I initially worked a 3 on 1 off split for about 4 years. I'm certain it set the foundation but I was in the gym to much and to long(time) and I felt drained. I decided to split into a 4 on 1 off. This reduced my time in the gym, allowed me to priority train small body parts that weren't given the proper attention because of fatigue. I have kept it fresh and stuck with it the past 17 years. This works for ME. More is not better for ME.



My four on one off looks like this;

**Day 1 Legs (10 power sets, this can be a combination of four movements
or 10 sets of the same movement, i.e, squats, leg press, hack squats, heavy lunges. I always mix em' up) leg extensions or sissy squats 4 sets, leg curls or stiff legged dead lifts (5 sets)


**Day 1 Back (8-10 sets) Bi's (6-8 sets)

**Day 2 Chest (8-10 sets) Tri's (6-8 sets)

**Day 4 Shoulders (6-8 sets) Traps (4-6 sets) Calves (10 sets) Ab's (10 sets) Yes you heard that right I train calves & abs only once per week, but I hit them hard. Like any other muscle I never train at less than my 80% workload through a full range of motion unless I am doing partials/negatives/etc.



NOTE: Every third 4/1 thru I take an extra day off, i.e, 4 on 2 off. This helps prevent overtraining. The 4 on 1 off split above should have you in & out of the gym in about 40-60 min. I usually take a full week off in June then again 24 December until my kids go back to school. 10 days or so. Hope this helps.

Peace


Hey bro.....give us an idea of the poundages and the reps you use as well.
 
If you want, you can work your abs, calves, and forearms everyday... they do not need rest days like your other muscles do.
 
Blinky said:
If you want, you can work your abs, calves, and forearms everyday... they do not need rest days like your other muscles do.

Thats true to a large extent.

I think abs should be trained heavy 2-3 times a week in addition though. Beyond that you could certainly do situps or whatever every day though.
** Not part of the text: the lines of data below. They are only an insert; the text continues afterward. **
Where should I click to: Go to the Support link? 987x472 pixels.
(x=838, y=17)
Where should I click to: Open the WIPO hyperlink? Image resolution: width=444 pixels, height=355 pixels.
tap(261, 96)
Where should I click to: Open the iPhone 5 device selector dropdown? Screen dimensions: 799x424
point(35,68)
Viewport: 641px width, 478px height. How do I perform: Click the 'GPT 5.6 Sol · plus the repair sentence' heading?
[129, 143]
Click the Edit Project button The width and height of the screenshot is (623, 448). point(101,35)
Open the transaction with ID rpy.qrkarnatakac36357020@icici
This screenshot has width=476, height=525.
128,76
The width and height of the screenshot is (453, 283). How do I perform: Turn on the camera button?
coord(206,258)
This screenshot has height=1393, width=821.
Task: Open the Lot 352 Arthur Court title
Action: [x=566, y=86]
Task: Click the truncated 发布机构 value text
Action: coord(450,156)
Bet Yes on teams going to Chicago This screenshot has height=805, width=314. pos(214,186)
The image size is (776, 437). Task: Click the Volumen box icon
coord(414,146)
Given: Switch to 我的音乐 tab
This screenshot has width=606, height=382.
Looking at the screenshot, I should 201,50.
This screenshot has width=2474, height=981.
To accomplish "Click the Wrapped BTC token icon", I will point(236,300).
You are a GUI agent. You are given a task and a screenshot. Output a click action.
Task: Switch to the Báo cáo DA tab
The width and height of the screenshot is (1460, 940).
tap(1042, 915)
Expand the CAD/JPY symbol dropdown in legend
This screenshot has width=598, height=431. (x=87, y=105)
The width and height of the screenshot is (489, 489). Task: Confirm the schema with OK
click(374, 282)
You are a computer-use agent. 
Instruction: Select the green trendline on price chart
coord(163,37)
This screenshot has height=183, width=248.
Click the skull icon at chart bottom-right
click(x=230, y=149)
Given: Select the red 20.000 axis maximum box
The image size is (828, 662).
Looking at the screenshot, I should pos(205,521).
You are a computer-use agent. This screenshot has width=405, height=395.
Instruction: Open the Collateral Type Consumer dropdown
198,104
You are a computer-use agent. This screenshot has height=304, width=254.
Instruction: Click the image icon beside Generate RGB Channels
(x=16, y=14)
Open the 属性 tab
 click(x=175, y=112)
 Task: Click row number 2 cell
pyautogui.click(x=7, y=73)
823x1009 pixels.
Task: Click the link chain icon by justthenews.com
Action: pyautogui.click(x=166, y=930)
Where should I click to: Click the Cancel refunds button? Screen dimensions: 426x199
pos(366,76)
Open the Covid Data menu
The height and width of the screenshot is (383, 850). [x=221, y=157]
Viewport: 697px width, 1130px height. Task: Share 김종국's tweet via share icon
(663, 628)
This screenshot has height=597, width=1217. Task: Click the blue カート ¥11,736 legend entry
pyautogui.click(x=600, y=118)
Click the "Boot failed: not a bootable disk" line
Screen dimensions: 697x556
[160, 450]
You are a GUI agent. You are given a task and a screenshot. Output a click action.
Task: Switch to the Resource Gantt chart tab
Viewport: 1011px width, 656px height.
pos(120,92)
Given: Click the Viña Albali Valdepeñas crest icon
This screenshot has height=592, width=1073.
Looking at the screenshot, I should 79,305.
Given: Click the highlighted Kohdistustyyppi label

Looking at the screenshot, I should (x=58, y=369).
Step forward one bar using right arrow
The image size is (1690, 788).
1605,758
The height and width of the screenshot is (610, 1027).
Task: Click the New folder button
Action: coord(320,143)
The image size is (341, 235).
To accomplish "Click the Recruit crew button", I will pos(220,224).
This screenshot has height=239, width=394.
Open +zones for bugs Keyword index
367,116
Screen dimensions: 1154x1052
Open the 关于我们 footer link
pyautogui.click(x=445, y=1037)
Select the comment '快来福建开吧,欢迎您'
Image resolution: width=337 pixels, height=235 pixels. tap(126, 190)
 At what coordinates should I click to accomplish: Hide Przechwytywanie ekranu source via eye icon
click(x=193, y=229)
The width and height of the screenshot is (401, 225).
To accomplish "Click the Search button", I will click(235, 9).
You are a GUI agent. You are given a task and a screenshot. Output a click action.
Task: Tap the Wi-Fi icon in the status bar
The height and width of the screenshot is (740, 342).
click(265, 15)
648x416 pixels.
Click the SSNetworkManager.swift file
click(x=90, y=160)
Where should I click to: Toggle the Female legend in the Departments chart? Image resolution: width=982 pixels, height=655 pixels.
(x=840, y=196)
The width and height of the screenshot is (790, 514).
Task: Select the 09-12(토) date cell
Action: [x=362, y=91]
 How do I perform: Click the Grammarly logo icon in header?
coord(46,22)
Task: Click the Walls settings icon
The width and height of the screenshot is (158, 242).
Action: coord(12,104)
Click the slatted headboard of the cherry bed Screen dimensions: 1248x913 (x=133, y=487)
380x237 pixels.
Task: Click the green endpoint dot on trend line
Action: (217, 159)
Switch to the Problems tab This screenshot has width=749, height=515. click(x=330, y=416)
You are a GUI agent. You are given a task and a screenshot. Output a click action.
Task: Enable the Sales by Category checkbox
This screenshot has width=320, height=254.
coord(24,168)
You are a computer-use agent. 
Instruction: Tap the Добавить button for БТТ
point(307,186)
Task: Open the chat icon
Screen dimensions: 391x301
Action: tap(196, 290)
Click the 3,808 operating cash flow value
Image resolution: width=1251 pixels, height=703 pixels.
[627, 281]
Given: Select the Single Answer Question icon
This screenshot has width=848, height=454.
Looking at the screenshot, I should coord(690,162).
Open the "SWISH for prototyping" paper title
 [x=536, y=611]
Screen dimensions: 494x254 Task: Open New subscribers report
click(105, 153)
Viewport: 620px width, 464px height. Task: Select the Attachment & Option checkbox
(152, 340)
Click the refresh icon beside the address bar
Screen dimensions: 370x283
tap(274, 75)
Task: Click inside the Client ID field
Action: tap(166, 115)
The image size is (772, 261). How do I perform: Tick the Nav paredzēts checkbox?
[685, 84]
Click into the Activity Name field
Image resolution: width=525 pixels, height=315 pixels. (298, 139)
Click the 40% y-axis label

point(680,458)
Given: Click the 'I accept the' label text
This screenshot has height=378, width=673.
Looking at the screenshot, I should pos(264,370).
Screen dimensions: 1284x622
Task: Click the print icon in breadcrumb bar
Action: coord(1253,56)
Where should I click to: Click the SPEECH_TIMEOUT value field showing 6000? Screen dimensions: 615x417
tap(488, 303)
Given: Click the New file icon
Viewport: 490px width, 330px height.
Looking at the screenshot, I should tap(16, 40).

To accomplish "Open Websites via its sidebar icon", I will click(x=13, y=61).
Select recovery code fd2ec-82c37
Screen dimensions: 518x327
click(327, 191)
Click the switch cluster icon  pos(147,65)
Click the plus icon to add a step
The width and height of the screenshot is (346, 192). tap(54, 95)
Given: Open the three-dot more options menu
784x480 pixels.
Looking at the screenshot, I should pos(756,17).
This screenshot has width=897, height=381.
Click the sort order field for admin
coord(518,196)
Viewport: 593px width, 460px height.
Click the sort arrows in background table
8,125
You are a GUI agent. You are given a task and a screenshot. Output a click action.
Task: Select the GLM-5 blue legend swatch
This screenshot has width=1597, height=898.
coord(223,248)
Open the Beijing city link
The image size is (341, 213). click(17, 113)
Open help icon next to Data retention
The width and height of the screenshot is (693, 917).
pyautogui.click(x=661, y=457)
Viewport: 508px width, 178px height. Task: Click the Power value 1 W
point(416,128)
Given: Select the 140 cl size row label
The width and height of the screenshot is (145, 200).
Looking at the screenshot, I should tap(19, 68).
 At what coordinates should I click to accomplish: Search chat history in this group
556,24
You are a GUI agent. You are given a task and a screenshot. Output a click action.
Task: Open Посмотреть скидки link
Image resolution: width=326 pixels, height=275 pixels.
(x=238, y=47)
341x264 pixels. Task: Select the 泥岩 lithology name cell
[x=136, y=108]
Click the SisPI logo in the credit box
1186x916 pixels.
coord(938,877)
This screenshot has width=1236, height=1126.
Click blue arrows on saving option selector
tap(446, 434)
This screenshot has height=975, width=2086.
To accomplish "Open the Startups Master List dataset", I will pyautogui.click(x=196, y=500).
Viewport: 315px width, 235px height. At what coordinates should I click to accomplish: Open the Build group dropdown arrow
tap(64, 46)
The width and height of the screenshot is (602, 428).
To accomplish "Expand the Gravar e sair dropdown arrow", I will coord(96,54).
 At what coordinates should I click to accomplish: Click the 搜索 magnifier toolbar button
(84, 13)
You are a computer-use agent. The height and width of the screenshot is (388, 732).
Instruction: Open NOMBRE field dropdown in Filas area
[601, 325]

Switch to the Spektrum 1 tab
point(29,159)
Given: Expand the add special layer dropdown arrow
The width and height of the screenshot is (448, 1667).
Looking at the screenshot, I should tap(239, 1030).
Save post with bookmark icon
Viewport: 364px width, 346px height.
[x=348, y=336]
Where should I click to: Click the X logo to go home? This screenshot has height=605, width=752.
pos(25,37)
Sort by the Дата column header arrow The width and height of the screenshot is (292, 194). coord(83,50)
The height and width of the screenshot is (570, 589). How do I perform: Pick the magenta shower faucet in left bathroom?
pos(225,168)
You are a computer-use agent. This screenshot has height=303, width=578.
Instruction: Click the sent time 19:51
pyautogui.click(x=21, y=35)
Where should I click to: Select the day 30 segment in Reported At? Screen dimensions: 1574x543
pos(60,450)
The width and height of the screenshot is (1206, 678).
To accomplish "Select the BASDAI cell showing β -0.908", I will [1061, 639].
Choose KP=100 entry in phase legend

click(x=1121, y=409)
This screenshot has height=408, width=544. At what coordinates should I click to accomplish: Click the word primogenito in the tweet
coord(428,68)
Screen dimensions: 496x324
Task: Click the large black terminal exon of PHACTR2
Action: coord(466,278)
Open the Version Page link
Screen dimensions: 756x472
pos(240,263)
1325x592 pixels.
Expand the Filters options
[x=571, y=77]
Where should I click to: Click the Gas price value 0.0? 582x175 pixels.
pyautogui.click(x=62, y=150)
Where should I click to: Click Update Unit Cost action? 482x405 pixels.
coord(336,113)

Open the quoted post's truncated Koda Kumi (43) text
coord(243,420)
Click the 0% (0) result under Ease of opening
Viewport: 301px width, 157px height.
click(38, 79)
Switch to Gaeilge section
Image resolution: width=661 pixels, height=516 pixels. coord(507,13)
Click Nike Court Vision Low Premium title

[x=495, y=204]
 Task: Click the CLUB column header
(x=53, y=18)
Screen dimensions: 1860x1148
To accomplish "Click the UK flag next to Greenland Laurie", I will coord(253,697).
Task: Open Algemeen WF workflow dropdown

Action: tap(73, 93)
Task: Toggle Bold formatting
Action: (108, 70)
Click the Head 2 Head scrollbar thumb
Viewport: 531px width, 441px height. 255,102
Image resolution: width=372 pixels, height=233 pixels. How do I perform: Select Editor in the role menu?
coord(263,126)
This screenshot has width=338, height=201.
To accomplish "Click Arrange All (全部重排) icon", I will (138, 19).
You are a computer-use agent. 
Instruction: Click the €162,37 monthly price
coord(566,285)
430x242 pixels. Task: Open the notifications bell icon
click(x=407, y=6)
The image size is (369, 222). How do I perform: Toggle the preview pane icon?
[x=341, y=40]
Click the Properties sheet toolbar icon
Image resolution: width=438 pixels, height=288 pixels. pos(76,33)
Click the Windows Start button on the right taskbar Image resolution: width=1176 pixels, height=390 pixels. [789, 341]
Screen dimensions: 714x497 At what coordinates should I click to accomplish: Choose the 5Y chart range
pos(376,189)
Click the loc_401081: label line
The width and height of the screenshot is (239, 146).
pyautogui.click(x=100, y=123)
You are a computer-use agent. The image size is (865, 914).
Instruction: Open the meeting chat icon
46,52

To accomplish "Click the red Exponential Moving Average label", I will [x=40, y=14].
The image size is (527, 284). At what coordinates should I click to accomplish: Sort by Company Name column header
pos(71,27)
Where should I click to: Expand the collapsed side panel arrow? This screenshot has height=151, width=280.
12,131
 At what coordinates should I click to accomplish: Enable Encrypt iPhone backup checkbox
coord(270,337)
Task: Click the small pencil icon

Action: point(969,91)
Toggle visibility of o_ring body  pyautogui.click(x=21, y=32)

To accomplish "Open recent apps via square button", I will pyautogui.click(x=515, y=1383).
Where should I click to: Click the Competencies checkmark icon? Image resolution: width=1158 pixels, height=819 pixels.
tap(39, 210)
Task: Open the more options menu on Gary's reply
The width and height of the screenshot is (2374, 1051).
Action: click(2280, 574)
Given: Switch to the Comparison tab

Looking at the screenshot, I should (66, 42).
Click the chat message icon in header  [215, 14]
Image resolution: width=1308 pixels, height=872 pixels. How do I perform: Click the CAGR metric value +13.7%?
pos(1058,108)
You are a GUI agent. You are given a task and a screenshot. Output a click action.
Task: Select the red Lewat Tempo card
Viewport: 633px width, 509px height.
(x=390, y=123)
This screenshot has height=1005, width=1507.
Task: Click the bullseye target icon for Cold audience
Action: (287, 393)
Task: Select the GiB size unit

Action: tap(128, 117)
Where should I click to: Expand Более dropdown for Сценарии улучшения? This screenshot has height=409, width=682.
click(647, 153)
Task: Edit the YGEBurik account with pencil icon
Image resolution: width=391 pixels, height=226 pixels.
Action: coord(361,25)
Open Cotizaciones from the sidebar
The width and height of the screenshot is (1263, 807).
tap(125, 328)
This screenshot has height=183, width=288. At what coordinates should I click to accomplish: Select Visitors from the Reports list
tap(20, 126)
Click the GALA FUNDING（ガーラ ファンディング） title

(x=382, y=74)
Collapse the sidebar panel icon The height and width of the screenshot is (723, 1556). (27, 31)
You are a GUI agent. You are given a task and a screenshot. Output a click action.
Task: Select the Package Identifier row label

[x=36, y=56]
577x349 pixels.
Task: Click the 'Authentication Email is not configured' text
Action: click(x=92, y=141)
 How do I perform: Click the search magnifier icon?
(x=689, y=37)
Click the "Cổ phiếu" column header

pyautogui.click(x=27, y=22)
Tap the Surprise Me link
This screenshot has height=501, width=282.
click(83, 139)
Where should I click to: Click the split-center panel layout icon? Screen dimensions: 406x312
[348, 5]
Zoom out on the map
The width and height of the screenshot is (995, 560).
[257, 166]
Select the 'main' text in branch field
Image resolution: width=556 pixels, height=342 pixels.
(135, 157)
It wouldn't hurt, and would probably help.

Calves (as have already been discussed here a bunch of times) can handle a ton of frequency.

As long as you are doing a good program, you're forearms will be hit every workout from stabilizing weight through pulling and pressing movements. In fact, this is true of your calves and abs to a huge extent as well, but not to such an extreme as forearms.

As long as you've picked a good routine, its impossible to NOT give your forearms a good workout every training day.
 
Maybe a little too much time in the gym like a few of the guys have said. If you are bulking then you need to rest and make sure you sleep a good 8hrs.

For me, I would cut out the arms day and work bis on back day and tris on chest day (as both are preexhausted by the main workout). This worked well for me and gave me good gains in the arms because the workout lasted longer and ended by killing my already tired arms.

Needs plenty of protein and rest.
also I keep reps between 6-8 when bulking (if I can do 10 then i up the weight).

Just how I do it bro. But its whatever works for you. All the best
 
Agree with big, especially on the chest tris, I always found that if I work on my tris on a different day than my chest the got overtrained, gotta keep those two muscle groups together.